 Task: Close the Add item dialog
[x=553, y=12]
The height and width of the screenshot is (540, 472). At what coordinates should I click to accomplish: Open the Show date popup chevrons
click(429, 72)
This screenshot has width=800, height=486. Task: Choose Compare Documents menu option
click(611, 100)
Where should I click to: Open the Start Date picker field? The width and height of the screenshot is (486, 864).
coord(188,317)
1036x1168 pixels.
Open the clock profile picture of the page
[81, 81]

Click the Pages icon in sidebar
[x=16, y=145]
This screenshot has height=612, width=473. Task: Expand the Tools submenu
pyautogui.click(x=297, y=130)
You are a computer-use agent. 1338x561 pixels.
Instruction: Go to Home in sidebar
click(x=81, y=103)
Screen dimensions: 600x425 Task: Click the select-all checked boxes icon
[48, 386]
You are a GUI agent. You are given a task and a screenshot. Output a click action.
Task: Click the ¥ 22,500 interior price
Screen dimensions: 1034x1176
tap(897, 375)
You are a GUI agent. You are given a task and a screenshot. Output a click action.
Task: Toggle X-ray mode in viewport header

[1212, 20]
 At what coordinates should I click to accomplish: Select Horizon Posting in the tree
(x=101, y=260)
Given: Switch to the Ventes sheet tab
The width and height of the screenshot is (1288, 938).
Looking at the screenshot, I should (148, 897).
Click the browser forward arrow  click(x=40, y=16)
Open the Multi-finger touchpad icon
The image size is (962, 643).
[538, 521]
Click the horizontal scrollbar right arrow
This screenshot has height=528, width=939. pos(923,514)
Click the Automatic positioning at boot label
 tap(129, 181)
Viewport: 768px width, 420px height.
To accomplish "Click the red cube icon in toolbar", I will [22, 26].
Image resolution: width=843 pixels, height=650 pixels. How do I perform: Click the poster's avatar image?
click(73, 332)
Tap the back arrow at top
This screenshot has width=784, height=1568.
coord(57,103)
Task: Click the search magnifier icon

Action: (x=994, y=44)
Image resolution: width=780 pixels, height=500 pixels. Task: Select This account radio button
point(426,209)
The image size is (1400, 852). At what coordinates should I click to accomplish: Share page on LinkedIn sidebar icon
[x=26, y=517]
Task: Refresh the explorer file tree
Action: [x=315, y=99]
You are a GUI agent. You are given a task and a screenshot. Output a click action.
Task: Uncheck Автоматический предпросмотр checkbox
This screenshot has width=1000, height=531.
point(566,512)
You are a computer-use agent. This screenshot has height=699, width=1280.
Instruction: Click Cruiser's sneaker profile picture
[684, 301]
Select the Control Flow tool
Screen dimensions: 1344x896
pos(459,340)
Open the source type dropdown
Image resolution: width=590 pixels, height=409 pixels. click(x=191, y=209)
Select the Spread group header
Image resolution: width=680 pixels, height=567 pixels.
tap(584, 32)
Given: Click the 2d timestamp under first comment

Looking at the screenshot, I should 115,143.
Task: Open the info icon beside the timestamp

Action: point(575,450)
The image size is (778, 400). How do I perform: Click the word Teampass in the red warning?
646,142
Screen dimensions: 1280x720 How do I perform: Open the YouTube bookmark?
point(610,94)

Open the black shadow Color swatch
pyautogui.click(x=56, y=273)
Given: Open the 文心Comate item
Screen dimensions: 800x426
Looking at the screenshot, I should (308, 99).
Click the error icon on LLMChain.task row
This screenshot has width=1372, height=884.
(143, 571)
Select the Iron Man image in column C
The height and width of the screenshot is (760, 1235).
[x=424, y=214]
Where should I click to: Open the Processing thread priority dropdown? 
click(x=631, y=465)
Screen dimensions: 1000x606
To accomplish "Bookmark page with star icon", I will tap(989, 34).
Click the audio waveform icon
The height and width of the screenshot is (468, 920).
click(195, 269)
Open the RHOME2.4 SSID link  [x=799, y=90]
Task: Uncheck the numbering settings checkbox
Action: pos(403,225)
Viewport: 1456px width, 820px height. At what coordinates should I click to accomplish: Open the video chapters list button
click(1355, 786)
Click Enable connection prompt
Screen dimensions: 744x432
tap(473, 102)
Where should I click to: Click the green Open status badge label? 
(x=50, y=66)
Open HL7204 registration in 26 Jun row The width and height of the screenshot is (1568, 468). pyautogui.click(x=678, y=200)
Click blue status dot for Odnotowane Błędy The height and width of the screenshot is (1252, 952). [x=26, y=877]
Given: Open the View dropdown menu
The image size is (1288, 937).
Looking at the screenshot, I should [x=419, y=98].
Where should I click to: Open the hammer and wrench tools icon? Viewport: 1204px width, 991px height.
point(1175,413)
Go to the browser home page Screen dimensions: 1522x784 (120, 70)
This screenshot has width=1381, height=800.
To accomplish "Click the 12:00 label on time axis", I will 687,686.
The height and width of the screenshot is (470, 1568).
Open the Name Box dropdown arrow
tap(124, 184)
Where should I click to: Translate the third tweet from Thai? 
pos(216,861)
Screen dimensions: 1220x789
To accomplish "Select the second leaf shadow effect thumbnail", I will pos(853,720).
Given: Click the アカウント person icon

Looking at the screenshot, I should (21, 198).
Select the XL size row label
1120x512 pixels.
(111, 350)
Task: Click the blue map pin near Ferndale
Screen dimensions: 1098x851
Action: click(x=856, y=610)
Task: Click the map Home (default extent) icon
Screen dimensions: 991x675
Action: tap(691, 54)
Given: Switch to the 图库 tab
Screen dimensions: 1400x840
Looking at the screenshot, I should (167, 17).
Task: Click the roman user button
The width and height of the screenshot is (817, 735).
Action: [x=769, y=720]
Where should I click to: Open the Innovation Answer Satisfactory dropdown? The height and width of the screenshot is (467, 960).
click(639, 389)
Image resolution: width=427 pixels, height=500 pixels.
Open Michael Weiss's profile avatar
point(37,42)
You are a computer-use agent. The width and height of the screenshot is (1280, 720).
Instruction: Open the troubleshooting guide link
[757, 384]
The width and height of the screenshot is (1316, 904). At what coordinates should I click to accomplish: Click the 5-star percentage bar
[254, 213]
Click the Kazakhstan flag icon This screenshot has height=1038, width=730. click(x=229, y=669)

**Activity:** Restate word for word the entries above from the line with "Task: Click the ¥ 22,500 interior price" through the line with "Select the Spread group header", inclusive, leaving out everything else.

**Exercise solution:**
Task: Click the ¥ 22,500 interior price
Screen dimensions: 1034x1176
tap(897, 375)
You are a GUI agent. You are given a task and a screenshot. Output a click action.
Task: Toggle X-ray mode in viewport header

[1212, 20]
 At what coordinates should I click to accomplish: Select Horizon Posting in the tree
(x=101, y=260)
Given: Switch to the Ventes sheet tab
The width and height of the screenshot is (1288, 938).
Looking at the screenshot, I should (148, 897).
Click the browser forward arrow  click(x=40, y=16)
Open the Multi-finger touchpad icon
The image size is (962, 643).
[538, 521]
Click the horizontal scrollbar right arrow
This screenshot has height=528, width=939. pos(923,514)
Click the Automatic positioning at boot label
 tap(129, 181)
Viewport: 768px width, 420px height.
To accomplish "Click the red cube icon in toolbar", I will [22, 26].
Image resolution: width=843 pixels, height=650 pixels. How do I perform: Click the poster's avatar image?
click(73, 332)
Tap the back arrow at top
This screenshot has width=784, height=1568.
coord(57,103)
Task: Click the search magnifier icon

Action: (x=994, y=44)
Image resolution: width=780 pixels, height=500 pixels. Task: Select This account radio button
point(426,209)
The image size is (1400, 852). At what coordinates should I click to accomplish: Share page on LinkedIn sidebar icon
[x=26, y=517]
Task: Refresh the explorer file tree
Action: [x=315, y=99]
You are a GUI agent. You are given a task and a screenshot. Output a click action.
Task: Uncheck Автоматический предпросмотр checkbox
This screenshot has width=1000, height=531.
point(566,512)
You are a computer-use agent. This screenshot has height=699, width=1280.
Instruction: Click Cruiser's sneaker profile picture
[684, 301]
Select the Control Flow tool
Screen dimensions: 1344x896
pos(459,340)
Open the source type dropdown
Image resolution: width=590 pixels, height=409 pixels. click(x=191, y=209)
Select the Spread group header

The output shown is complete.